-------- PASSAGE SHOWN --------

Understanding BOLA is essential for any organization building or consuming APIs, because a single exploitable instance can expose millions of records without triggering traditional intrusion alerts.

What Is Broken Object Level Authorization (BOLA)?

Broken Object Level Authorization (BOLA) is an access control vulnerability specific to APIs. It arises when an API endpoint accepts an object identifier from a client request and returns or modifies the corresponding data without verifying that the authenticated user has permission to access that particular object.

In practical terms, consider an API endpoint that retrieves user account details based on an account ID passed in the URL. If the API only checks whether the user is authenticated but does not verify whether the authenticated user owns or has permission to access the requested account ID, any authenticated user can enumerate through account IDs and retrieve other users’ data.

BOLA is distinct from broken authentication, which concerns verifying identity. BOLA assumes the user is already authenticated but exploits the absence of proper authorization checks at the object level. This distinction is critical because many APIs implement robust authentication while failing to enforce granular authorization for individual data objects.

The vulnerability affects all types of object references, including sequential numeric IDs, UUIDs, filenames, and database keys. Even non-predictable identifiers such as UUIDs provide limited protection if attackers can harvest valid identifiers through other endpoints or application features.

How Broken Object Level Authorization Works

Object Identifier Manipulation

Attackers begin by observing legitimate API requests and identifying object identifiers in URLs, request bodies, query parameters, or headers. For example, a request to /api/orders/1045 reveals that order records are accessed by numeric ID. The attacker then modifies this identifier to /api/orders/1046, /api/orders/1047, and so on, testing whether the API returns data belonging to other users.

Authorization Bypass

The vulnerability manifests when the API processes these modified requests without comparing the requesting user’s identity or permissions against the ownership or access rights of the requested object. The server authenticates the session token but never validates whether user A is authorized to access user B’s order record.

Data Exposure or Modification

Depending on the API’s functionality, successful BOLA exploitation can lead to unauthorized reading of sensitive data, modification of records, deletion of objects, or even financial fraud. Attackers can automate enumeration using simple scripts, rapidly harvesting thousands or millions of records.

-------- ROWS --------

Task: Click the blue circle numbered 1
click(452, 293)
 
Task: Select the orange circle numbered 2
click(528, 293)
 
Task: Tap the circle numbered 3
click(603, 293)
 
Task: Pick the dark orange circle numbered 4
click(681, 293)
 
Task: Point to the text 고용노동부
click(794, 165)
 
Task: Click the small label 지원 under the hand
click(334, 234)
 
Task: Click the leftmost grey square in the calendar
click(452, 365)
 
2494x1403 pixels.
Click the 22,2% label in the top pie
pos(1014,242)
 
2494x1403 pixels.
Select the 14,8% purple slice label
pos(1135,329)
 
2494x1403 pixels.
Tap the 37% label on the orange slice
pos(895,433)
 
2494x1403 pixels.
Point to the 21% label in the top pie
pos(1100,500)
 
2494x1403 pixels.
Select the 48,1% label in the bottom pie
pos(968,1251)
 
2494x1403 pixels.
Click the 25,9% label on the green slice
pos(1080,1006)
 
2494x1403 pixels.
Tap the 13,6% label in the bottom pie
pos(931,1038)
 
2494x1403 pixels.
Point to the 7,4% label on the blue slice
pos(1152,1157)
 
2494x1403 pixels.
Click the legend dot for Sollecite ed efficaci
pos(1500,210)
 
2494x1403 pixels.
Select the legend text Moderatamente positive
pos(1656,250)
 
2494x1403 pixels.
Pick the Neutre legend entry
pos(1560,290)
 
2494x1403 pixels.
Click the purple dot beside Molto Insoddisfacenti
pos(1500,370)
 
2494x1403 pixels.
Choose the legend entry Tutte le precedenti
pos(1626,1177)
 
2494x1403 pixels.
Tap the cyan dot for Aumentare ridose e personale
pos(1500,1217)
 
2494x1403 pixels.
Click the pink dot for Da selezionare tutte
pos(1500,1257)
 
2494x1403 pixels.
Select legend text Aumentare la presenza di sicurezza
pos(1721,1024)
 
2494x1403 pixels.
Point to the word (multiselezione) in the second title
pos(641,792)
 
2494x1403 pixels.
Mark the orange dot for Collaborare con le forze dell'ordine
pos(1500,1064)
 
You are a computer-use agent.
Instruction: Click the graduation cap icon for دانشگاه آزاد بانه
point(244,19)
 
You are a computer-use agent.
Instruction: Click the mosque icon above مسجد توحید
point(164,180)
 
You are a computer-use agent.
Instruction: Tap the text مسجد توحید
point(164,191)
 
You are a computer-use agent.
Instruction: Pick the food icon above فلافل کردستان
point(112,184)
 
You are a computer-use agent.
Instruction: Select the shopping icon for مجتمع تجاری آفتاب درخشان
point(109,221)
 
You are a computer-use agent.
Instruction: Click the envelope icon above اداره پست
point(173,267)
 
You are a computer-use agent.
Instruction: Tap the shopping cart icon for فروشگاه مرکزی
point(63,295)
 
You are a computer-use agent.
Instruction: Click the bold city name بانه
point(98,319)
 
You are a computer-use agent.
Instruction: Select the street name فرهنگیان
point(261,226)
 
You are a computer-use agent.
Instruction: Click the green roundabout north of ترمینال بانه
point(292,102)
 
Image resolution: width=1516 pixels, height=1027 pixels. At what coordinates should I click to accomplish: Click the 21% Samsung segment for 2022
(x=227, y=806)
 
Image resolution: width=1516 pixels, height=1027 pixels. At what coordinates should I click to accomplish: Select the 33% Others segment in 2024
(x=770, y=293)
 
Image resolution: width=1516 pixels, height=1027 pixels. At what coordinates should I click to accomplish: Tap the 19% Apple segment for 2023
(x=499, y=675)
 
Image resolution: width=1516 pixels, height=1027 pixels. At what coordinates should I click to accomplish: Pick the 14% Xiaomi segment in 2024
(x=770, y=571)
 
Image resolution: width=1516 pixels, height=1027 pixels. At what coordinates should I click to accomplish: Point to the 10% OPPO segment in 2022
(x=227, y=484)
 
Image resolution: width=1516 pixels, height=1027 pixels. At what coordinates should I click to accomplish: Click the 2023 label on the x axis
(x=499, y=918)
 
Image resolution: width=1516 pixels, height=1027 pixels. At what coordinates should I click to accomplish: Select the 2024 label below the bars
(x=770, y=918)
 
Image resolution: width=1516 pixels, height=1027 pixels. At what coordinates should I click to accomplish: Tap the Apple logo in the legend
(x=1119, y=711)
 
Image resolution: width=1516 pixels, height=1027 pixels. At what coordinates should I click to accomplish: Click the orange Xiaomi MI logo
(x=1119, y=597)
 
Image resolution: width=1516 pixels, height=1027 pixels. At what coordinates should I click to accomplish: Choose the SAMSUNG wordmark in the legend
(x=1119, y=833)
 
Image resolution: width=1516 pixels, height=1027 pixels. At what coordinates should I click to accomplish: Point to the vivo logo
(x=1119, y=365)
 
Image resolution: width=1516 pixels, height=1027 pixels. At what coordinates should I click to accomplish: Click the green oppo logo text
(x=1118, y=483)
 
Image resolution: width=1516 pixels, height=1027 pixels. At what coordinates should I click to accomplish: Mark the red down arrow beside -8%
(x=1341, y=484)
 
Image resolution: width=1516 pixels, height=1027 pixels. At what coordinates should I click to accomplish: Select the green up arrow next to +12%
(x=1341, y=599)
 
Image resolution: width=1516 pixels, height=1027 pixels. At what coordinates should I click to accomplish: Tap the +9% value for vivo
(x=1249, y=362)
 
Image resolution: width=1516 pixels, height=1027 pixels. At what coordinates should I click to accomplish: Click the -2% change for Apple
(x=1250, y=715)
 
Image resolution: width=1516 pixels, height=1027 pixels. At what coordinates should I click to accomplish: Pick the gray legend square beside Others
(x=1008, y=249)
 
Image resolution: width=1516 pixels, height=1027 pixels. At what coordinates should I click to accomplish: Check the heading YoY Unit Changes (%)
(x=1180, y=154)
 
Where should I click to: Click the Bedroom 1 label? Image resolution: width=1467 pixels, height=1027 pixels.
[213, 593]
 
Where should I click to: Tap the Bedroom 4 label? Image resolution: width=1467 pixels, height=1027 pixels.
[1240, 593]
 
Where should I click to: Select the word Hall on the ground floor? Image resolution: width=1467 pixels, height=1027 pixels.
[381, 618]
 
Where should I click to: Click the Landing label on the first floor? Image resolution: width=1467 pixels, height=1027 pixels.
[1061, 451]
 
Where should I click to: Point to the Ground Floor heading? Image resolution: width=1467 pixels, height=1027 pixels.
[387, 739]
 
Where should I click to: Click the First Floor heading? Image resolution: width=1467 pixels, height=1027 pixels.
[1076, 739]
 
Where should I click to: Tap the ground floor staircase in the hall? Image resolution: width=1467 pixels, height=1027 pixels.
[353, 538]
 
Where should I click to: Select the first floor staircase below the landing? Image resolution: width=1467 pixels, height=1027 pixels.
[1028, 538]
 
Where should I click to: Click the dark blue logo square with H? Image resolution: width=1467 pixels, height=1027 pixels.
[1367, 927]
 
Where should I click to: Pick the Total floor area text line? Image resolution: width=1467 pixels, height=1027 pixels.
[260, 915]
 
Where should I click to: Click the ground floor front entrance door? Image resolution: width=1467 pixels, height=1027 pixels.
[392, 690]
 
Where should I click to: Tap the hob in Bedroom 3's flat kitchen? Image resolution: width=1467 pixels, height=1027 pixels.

--------

OBJECTIVE:
Can you write out the whole passage on Broken Object Level Authorization word for word, from its first sentence to its last?

SOLUTION TO THIS TASK:
Understanding BOLA is essential for any organization building or consuming APIs, because a single exploitable instance can expose millions of records without triggering traditional intrusion alerts.

What Is Broken Object Level Authorization (BOLA)?

Broken Object Level Authorization (BOLA) is an access control vulnerability specific to APIs. It arises when an API endpoint accepts an object identifier from a client request and returns or modifies the corresponding data without verifying that the authenticated user has permission to access that particular object.

In practical terms, consider an API endpoint that retrieves user account details based on an account ID passed in the URL. If the API only checks whether the user is authenticated but does not verify whether the authenticated user owns or has permission to access the requested account ID, any authenticated user can enumerate through account IDs and retrieve other users’ data.

BOLA is distinct from broken authentication, which concerns verifying identity. BOLA assumes the user is already authenticated but exploits the absence of proper authorization checks at the object level. This distinction is critical because many APIs implement robust authentication while failing to enforce granular authorization for individual data objects.

The vulnerability affects all types of object references, including sequential numeric IDs, UUIDs, filenames, and database keys. Even non-predictable identifiers such as UUIDs provide limited protection if attackers can harvest valid identifiers through other endpoints or application features.

How Broken Object Level Authorization Works

Object Identifier Manipulation

Attackers begin by observing legitimate API requests and identifying object identifiers in URLs, request bodies, query parameters, or headers. For example, a request to /api/orders/1045 reveals that order records are accessed by numeric ID. The attacker then modifies this identifier to /api/orders/1046, /api/orders/1047, and so on, testing whether the API returns data belonging to other users.

Authorization Bypass

The vulnerability manifests when the API processes these modified requests without comparing the requesting user’s identity or permissions against the ownership or access rights of the requested object. The server authenticates the session token but never validates whether user A is authorized to access user B’s order record.

Data Exposure or Modification

Depending on the API’s functionality, successful BOLA exploitation can lead to unauthorized reading of sensitive data, modification of records, deletion of objects, or even financial fraud. Attackers can automate enumeration using simple scripts, rapidly harvesting thousands or millions of records.